What is the pressure (in mmHg) of the gas inside the apparatus below if the atmospheric pressure is Patm=748 mmHg, h1=40 mmHg, and h2=67 mmHg?

I don't see any apparatus below.

To find the pressure of the gas inside the apparatus, we will use the concept of hydrostatic pressure and apply Pascal's law.

The hydrostatic pressure at any given height within a fluid is given by the formula:

P = Patm + ρgh

where:
P is the pressure at the height,
Patm is the atmospheric pressure,
ρ is the density of the fluid,
g is the acceleration due to gravity, and
h is the height from the surface.

In this case, the atmospheric pressure (Patm) is given as 748 mmHg. The height of the fluid column above the gas in the apparatus is (h2 - h1), which is (67 mmHg - 40 mmHg) = 27 mmHg. It is important to note that the pressure in the apparatus is caused by the weight of the fluid column above it.

To find the density (ρ) of the fluid, we can consult a table or use the value of a standard liquid, such as water. The density of water is approximately 1 g/cm^3 or 1000 kg/m^3.
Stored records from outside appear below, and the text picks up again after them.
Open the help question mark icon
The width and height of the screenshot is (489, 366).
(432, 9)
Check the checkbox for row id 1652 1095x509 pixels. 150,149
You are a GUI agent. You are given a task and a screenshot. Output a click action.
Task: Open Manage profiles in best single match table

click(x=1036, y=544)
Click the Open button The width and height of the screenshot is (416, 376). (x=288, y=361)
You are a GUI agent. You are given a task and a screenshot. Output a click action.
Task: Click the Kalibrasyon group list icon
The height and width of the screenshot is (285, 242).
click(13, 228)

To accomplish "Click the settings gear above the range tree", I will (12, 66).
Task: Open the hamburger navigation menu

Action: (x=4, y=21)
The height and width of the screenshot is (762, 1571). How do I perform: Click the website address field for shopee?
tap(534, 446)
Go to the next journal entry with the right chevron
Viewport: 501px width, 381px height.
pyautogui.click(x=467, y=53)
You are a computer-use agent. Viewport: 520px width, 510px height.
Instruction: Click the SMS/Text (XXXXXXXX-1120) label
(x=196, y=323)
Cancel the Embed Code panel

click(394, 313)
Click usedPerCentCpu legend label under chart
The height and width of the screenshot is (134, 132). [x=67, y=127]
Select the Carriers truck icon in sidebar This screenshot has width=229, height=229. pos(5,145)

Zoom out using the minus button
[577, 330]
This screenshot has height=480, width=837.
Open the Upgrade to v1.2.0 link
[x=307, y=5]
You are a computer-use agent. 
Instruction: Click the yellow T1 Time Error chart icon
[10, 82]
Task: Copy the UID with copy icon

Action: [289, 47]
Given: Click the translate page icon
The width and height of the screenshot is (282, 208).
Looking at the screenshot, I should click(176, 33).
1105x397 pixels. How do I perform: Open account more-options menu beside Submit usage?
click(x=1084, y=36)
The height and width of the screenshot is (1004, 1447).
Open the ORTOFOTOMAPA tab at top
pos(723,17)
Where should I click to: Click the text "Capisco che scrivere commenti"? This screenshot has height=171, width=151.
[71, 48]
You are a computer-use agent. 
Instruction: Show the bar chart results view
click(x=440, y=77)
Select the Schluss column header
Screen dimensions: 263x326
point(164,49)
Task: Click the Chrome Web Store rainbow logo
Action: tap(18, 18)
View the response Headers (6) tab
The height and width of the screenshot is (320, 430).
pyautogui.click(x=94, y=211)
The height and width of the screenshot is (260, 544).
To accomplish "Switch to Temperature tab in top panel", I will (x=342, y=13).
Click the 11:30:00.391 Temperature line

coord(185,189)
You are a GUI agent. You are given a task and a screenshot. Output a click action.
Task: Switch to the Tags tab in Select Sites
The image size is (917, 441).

Then, we need to convert the units for the density and height to a consistent system. Converting the density from kg/m^3 to g/cm^3, we have:

ρ = 1000 g/m^3 = 1 g/cm^3

Now, converting the height from mmHg to cm, we have:

h = (h2 - h1) cm = (67 mmHg - 40 mmHg) cm = 27 cm

Substituting the values into the formula, we get:

P = Patm + ρgh
P = 748 mmHg + (1 g/cm^3 * 27 cm * 9.81 m/s^2) (converting cm to m)
P = 748 mmHg + 265.47 mmHg

Calculating the expression, we have:

P = 1013.47 mmHg

Therefore, the pressure of the gas inside the apparatus is approximately 1013.47 mmHg.